Hooks and audit trail
Every routing decision and agent action passes through hooks that log to an immutable ledger via HDK. Hooks operate in the application runtime, outside the LLM context. The agent cannot bypass them.
Each agent and subagent has a unique cryptographic identity (see HDK). Every audit record is signed with the acting agent's private key. For any output, you can prove which agent produced it, what configuration it ran, what data it accessed, and when.
Grounding enforcement
The higher the epistemic risk, the lower the agent autonomy.

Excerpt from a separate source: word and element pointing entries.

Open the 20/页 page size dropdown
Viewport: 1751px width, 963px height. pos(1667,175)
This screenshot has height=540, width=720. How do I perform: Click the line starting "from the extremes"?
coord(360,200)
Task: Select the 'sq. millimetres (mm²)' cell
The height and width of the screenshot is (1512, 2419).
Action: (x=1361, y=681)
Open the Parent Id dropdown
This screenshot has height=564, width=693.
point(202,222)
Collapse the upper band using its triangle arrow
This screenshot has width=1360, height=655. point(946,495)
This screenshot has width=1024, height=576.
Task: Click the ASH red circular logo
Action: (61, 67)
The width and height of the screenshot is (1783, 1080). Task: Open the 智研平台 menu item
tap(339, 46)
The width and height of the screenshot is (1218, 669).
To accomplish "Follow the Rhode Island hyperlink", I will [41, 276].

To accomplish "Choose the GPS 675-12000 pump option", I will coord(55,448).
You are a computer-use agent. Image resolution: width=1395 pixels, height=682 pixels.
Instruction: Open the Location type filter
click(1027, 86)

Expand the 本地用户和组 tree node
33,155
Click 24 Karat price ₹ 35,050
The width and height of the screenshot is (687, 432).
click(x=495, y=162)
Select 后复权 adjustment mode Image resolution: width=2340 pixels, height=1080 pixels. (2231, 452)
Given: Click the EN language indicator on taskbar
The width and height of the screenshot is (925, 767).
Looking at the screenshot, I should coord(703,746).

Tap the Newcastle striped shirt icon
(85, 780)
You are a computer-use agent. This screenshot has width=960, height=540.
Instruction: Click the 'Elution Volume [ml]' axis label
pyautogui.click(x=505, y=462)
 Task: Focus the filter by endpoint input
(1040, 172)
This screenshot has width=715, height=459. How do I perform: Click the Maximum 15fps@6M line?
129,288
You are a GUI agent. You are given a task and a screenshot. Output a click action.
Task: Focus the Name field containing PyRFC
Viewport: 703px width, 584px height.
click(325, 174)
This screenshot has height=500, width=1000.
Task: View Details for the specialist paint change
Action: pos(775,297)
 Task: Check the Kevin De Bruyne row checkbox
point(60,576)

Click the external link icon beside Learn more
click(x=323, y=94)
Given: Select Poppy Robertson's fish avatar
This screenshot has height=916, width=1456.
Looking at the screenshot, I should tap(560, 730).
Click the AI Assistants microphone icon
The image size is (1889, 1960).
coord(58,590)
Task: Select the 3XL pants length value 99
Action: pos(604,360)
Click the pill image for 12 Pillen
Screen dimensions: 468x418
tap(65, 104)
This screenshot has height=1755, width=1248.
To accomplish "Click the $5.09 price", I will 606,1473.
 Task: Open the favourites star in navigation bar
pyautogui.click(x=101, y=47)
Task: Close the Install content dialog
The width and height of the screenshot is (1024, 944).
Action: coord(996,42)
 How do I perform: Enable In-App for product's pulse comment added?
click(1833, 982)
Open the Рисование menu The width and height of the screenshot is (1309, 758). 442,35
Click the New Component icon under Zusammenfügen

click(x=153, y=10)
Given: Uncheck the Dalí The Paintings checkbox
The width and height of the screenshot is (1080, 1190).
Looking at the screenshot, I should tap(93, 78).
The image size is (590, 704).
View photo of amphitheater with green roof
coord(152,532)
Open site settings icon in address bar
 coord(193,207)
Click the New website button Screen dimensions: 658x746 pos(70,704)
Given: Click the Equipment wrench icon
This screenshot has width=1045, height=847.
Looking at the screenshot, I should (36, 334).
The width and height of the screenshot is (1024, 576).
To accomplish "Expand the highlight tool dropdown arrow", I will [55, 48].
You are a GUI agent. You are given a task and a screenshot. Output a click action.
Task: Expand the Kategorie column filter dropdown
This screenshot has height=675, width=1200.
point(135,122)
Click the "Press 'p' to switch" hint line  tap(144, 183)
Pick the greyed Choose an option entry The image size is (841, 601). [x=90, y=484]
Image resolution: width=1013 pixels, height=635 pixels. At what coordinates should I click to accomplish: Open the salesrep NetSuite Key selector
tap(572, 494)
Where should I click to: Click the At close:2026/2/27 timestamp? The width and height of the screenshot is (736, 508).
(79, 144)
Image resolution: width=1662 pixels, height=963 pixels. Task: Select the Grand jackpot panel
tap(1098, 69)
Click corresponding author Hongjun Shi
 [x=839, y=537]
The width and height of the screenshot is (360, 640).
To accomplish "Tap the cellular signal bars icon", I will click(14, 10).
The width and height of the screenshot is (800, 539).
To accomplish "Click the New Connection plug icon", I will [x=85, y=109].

| Level | Mechanism | Applied to |
|---|---|---|
| NONE | No search requirement | Conversation. Writing from provided data. |
| SOFT | Skill instruction | Agent mode. ~95% effective. |
| MEDIUM | Instruction + guardrail | Research subagents. <3 searches = rejected. |
| HARD | Search is code, not agent decision | Verification. LLM interprets pre-fetched results. |
Cost and scaling
DKG overhead: ~50ms latency, ~$0.0001 per query. Less than 2% of total query time. The token savings from filtered context often exceed the routing cost.
The architecture scales by adding depth. Phase 1: flat router for 6-8 tools. Phase 2: two-level hierarchy at 15+ tools. Phase 3: full three-level tree with PLANNING and subagent dispatch at 30+ tools. The hook chain works identically at every phase.